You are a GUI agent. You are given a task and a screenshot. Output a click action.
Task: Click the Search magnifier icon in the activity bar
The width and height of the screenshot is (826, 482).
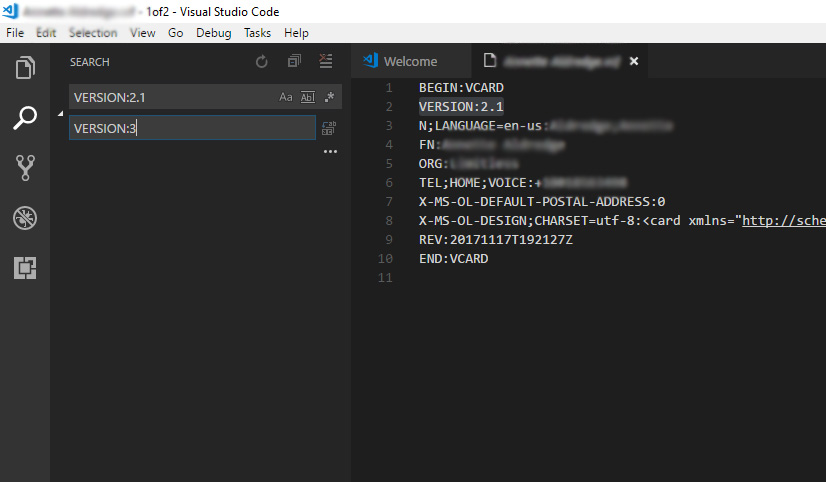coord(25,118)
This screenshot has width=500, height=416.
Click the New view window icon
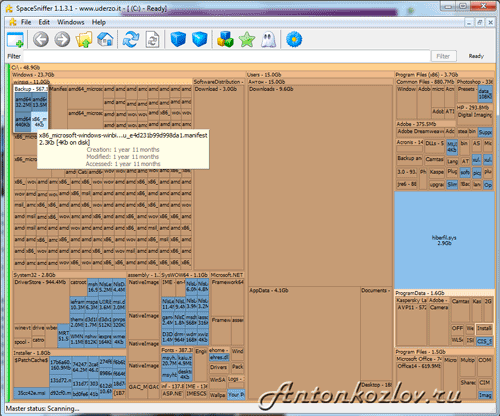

● WHAT TO PRODUCE: Every entry above is to be printed again exactly, pictures omitted.

● ANSWER AREA:
You are a GUI agent. You are given a task and a screenshot. Output a click action.
Task: Click the Search magnifier icon in the activity bar
The width and height of the screenshot is (826, 482).
coord(25,118)
This screenshot has width=500, height=416.
Click the New view window icon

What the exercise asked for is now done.